A decisão desta quinta deve mudar de maneira expressiva a composição das universidades americanas, mostram as experiências até aqui. Hoje, nove estados americanos já impedem o uso de ações afirmativas a partir de leis estaduais ou decisões de tribunais locais. Michigan é um deles. Em 2006, um referendo aprovado por 58% da população proibiu o uso de raça, gênero e religião em processos seletivos de universidades e vagas de empregos. A mudança teve impacto imediato no perfil demográfico dos alunos universitários no estado. A proporção de estudantes negros na Universidade de Michigan caiu de cerca de 8% na época para 2,5% hoje —o número de alunos hispânicos, no entanto, permaneceu similar.

Em entrevista à Folha no começo do mês, Erica Sanders, vice-reitora assistente e diretora-executiva de admissão de graduandos da instituição, contou que a universidade passou a adotar políticas focadas em classe social para aumentar a diversidade, com “campanhas de recrutamento em locais com populações historicamente sub-representadas, focando alunos de baixa renda e cujos pais não têm graduação, mesmo sabendo que isso não necessariamente se sobrepõe a critérios de raça.”

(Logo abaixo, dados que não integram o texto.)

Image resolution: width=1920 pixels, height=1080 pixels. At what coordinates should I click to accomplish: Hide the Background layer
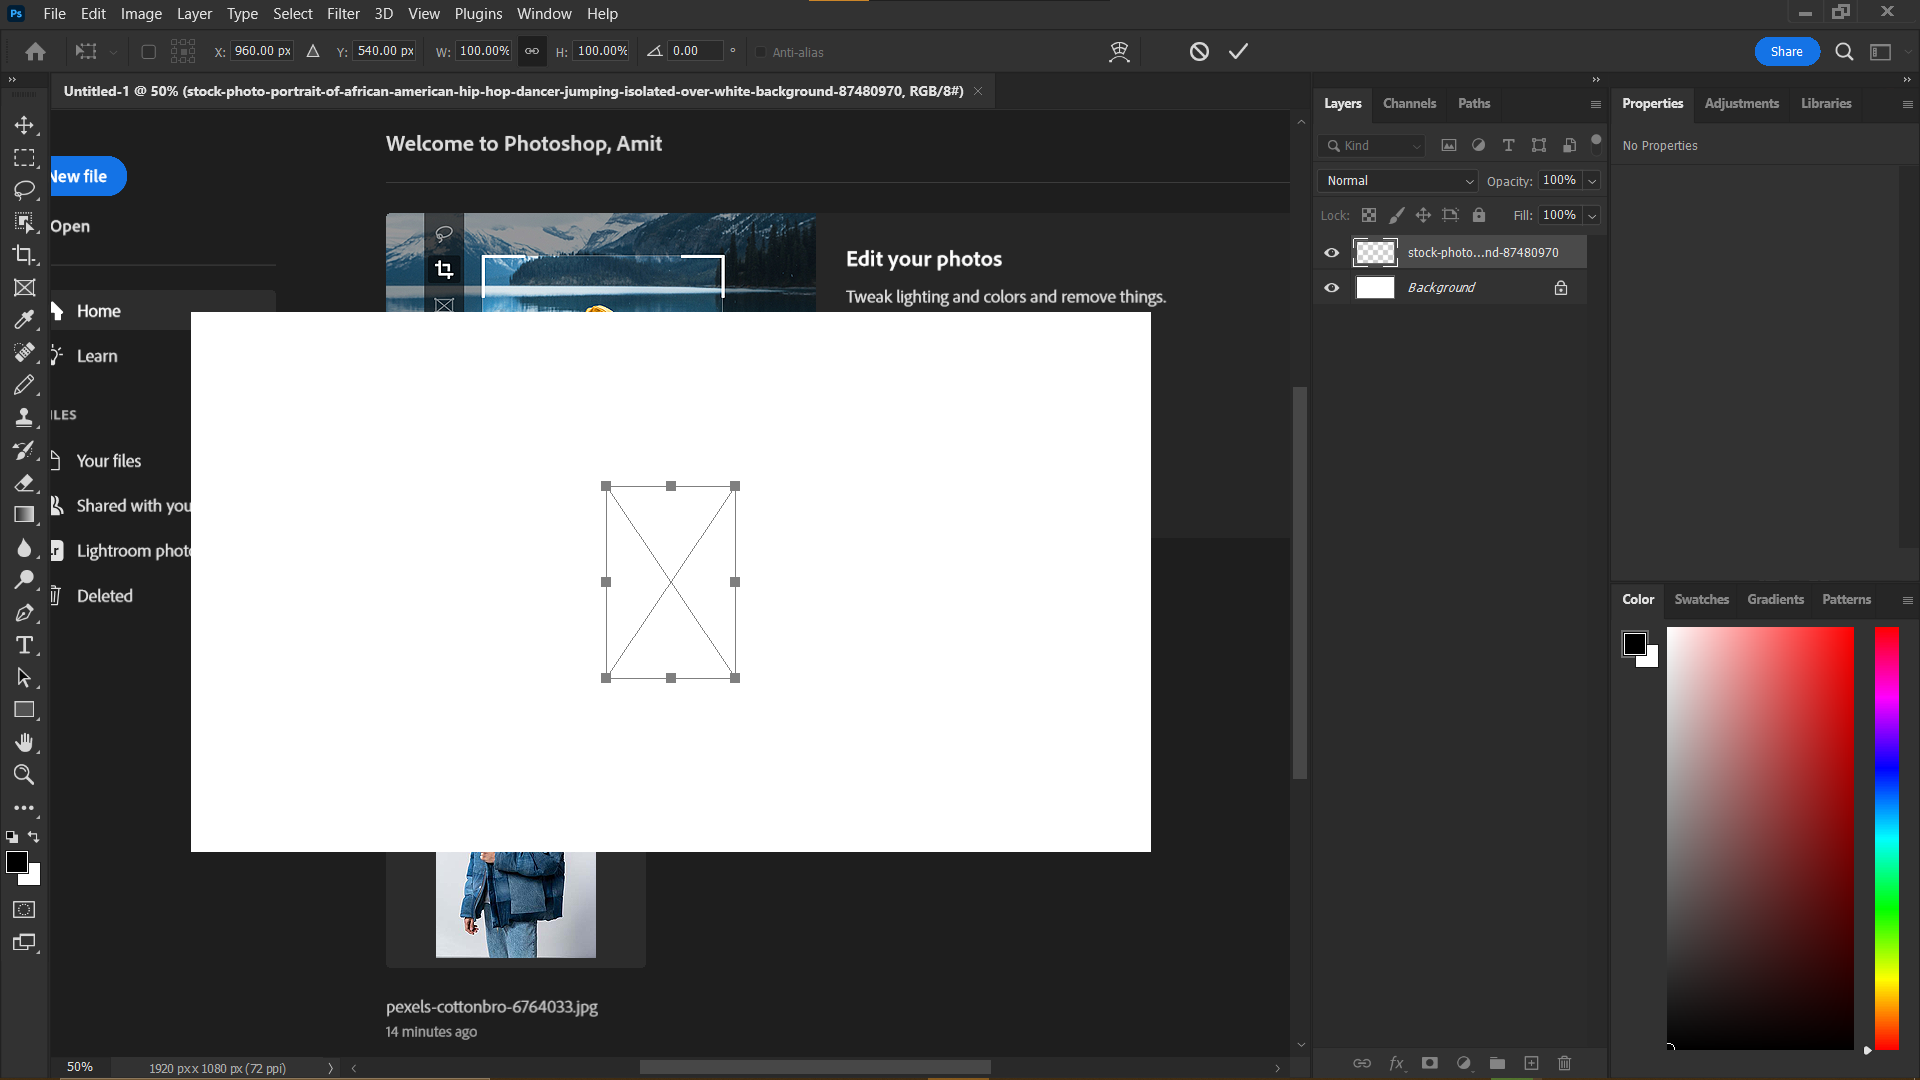pos(1331,287)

Na Califórnia, o primeiro a proibir ações afirmativas, em 1996, os censos demográficos também apontam que as universidades embranqueceram após a medida.

Já os argumentos contrários às políticas afirmativas incluem, além de suposta discriminação contra alunos brancos, a falta de perspectiva para o fim dessas ações, utilizadas nos EUA desde os anos 1960.

A maioria dos americanos é favorável à manutenção das ações afirmativas, segundo pesquisa da Associated Press e da Universidade de Chicago divulgada no fim de maio. Ao todo, 63% da população defende que a Suprema Corte não proíba o mecanismo nos sistemas de admissão.

Apesar disso, entre os pontos que devem ser considerados importantes para as universidades aceitarem novos alunos, os americanos citam como critérios mais relevantes do que a raça o histórico escolar, o desempenho no vestibular, a capacidade de pagar o curso e as habilidades esportivas.

No Brasil, lei de 2012 que reserva metade das vagas em instituições federais para cotas (divididas entre critérios raciais e sociais) já teve sua constitucionalidade confirmada pelo Supremo Tribunal Federal.

Nos EUA, o sistema de admissão é diferente. Enquanto a ampla maioria das universidades brasileiras utilizam apenas o vestibular como critério de admissão, as americanas podem usar, além de uma prova, critérios como histórico escolar do candidato e cartas de apresentação e recomendação. Assim, é comum que o processo seja menos objetivo, sobretudo porque muitas instituições não divulgam seus métodos.

O uso de ações afirmativas remonta à luta pelos direitos civis, primeiro como uma maneira de impedir que pessoas de minorias raciais fossem excluídas do mercado de trabalhos. Um decreto de John Kennedy em 1961 dizia que empresas com contratos com o governo federal deveriam adotar “ações afirmativas para garantir que os candidatos sejam tratados igualmente sem distinção de raça, cor, religião, sexo ou origem nacional”.

Em 1978, no entanto, uma decisão da Suprema Corte considerou ilegal a reserva de cotas para minorias raciais ao analisar um caso da Universidade da Califórnia em Davis, que havia reservado 16 de 100 vagas de medicinas para grupos minoritários. A mesma decisão, porém, considerou legítimas ações afirmativas que considerassem raça como um dos critérios para admitir alunos. Decisões posteriores do tribunal confirmaram a legalidade da medida, ainda que com eventuais restrições.

Trinta e cinco anos depois, em 2003, um novo caso em Michigan levou a discussão novamente à mais alta instância da Justiça americana. O colegiado, à época, manteve o entendimento vigente.